Moreover, environmentally-friendly products are cheaper, helping to support the brand’s bottom line, he says.
“If you save electricity, you will save money. We have 19 community trade ingredients, more than any other company in the world. And the key is that we buy directly … from the farmers. What that means is we can pay them a premium directly, but that’s still cheaper for us … than to buy from civil middlemen. It just makes good business sense,” Schwartz says.
Nature also permeates Schwartz’s daily life, helping to keep the father of three balanced.
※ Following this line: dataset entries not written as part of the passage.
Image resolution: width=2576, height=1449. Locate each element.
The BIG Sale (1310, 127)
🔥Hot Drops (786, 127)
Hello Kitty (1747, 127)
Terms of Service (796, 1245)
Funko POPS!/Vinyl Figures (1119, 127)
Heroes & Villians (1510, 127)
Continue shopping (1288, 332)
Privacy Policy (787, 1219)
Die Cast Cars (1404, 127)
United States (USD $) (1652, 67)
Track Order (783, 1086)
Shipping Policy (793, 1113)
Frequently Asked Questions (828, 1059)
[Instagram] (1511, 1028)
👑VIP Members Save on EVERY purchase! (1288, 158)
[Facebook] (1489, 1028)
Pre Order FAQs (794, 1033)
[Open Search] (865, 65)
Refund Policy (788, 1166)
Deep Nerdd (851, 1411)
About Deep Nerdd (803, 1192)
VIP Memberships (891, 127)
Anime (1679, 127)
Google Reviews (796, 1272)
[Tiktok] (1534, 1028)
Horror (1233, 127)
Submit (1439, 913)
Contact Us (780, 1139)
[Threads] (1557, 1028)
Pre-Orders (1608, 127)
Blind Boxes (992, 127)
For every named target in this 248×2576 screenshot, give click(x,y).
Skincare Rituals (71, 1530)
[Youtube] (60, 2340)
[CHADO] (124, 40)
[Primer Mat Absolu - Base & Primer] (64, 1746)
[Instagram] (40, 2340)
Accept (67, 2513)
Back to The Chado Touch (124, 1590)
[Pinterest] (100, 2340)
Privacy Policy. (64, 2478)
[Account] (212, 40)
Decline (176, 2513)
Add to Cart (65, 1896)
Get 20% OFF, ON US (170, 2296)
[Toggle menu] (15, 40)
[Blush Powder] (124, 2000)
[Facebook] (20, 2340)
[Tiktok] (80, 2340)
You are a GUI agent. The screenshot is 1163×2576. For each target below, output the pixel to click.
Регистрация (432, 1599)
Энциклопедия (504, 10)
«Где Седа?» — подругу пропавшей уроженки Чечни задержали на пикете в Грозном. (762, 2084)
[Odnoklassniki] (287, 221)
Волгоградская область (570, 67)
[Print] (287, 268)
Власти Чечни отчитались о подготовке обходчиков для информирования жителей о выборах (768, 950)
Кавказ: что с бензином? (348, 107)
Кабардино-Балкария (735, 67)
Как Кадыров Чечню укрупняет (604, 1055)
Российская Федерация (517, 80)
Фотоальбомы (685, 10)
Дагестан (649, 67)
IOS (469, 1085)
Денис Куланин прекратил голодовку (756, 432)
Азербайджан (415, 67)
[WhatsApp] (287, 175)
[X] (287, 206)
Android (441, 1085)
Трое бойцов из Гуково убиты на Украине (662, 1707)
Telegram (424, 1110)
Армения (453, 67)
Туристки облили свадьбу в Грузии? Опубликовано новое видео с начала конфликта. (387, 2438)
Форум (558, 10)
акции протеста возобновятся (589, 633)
“Whenever I arrive in a country, I always go for a run in the morning; it [allows me] to discover the country. And I never run in the gym; I always run outside. I also like adventures - I’ve ridden a horse across Mongolia, cycled across Tibet, been to the Amazon…” he says.
Awareness of the benefits of nature and natural products is blooming but Schwartz worries that since Roddick’s death in 2007, The Body Shop’s message has faded.
“Because Anita is no longer with us, and she was the spokesman for the company, our voice has not been as loud and as clear as we wanted it to be,” he says. “Our goal is to get more people to reconsider and re-understand what The Body Shop is about. We’ve got the products; we’ve got the stores; we’ve got the service. What we’ve got to get is people talking again.”
He seems only partially unaware that under his control, that has already started to happen.